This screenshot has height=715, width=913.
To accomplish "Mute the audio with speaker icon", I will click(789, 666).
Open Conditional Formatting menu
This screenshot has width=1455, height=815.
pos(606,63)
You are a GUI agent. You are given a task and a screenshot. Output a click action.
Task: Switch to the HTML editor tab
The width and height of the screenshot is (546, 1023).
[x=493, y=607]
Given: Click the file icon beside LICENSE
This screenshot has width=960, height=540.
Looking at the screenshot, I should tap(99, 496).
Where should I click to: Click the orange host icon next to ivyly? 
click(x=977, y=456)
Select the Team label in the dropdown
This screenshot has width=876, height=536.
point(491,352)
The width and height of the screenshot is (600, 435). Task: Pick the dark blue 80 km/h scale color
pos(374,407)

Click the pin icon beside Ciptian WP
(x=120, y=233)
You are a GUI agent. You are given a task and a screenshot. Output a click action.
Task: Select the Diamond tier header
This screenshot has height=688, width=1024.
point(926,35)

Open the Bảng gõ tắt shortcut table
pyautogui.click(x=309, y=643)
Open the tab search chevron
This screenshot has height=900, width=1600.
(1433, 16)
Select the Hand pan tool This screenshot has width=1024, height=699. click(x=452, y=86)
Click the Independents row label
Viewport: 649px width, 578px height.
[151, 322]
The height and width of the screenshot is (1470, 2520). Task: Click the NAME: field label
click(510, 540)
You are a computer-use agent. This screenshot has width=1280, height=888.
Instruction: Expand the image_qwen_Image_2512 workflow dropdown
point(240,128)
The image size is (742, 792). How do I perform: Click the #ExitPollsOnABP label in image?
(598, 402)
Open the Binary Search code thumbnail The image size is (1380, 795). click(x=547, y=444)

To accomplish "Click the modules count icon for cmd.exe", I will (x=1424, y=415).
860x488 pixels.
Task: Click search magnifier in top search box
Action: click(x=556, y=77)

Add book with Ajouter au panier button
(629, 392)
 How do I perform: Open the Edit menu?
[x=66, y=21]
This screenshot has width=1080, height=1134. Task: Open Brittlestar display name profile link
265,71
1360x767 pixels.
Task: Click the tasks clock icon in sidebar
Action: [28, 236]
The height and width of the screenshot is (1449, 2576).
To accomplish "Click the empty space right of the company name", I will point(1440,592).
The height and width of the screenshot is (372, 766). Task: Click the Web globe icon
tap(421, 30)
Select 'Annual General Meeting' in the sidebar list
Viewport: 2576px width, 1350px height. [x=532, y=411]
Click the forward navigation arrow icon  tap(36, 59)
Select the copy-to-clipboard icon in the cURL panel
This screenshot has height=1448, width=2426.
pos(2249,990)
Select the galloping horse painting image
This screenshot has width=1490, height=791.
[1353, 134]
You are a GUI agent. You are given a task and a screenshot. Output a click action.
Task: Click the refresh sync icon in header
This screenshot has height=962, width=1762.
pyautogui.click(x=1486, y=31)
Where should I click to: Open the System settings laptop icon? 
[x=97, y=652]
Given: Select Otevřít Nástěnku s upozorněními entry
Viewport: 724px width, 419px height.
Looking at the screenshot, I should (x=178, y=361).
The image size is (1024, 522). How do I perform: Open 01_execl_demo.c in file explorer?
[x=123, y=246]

PROBLEM STATEMENT →
Quote the records word for word, from the first line through the line containing "Action: [28, 236]", including that line.

ANSWER TO THIS PROBLEM →
This screenshot has height=715, width=913.
To accomplish "Mute the audio with speaker icon", I will click(789, 666).
Open Conditional Formatting menu
This screenshot has width=1455, height=815.
pos(606,63)
You are a GUI agent. You are given a task and a screenshot. Output a click action.
Task: Switch to the HTML editor tab
The width and height of the screenshot is (546, 1023).
[x=493, y=607]
Given: Click the file icon beside LICENSE
This screenshot has width=960, height=540.
Looking at the screenshot, I should tap(99, 496).
Where should I click to: Click the orange host icon next to ivyly? 
click(x=977, y=456)
Select the Team label in the dropdown
This screenshot has width=876, height=536.
point(491,352)
The width and height of the screenshot is (600, 435). Task: Pick the dark blue 80 km/h scale color
pos(374,407)

Click the pin icon beside Ciptian WP
(x=120, y=233)
You are a GUI agent. You are given a task and a screenshot. Output a click action.
Task: Select the Diamond tier header
This screenshot has height=688, width=1024.
point(926,35)

Open the Bảng gõ tắt shortcut table
pyautogui.click(x=309, y=643)
Open the tab search chevron
This screenshot has height=900, width=1600.
(1433, 16)
Select the Hand pan tool This screenshot has width=1024, height=699. click(x=452, y=86)
Click the Independents row label
Viewport: 649px width, 578px height.
[151, 322]
The height and width of the screenshot is (1470, 2520). Task: Click the NAME: field label
click(510, 540)
You are a computer-use agent. This screenshot has width=1280, height=888.
Instruction: Expand the image_qwen_Image_2512 workflow dropdown
point(240,128)
The image size is (742, 792). How do I perform: Click the #ExitPollsOnABP label in image?
(598, 402)
Open the Binary Search code thumbnail The image size is (1380, 795). click(x=547, y=444)

To accomplish "Click the modules count icon for cmd.exe", I will (x=1424, y=415).
860x488 pixels.
Task: Click search magnifier in top search box
Action: click(x=556, y=77)

Add book with Ajouter au panier button
(629, 392)
 How do I perform: Open the Edit menu?
[x=66, y=21]
This screenshot has width=1080, height=1134. Task: Open Brittlestar display name profile link
265,71
1360x767 pixels.
Task: Click the tasks clock icon in sidebar
Action: [28, 236]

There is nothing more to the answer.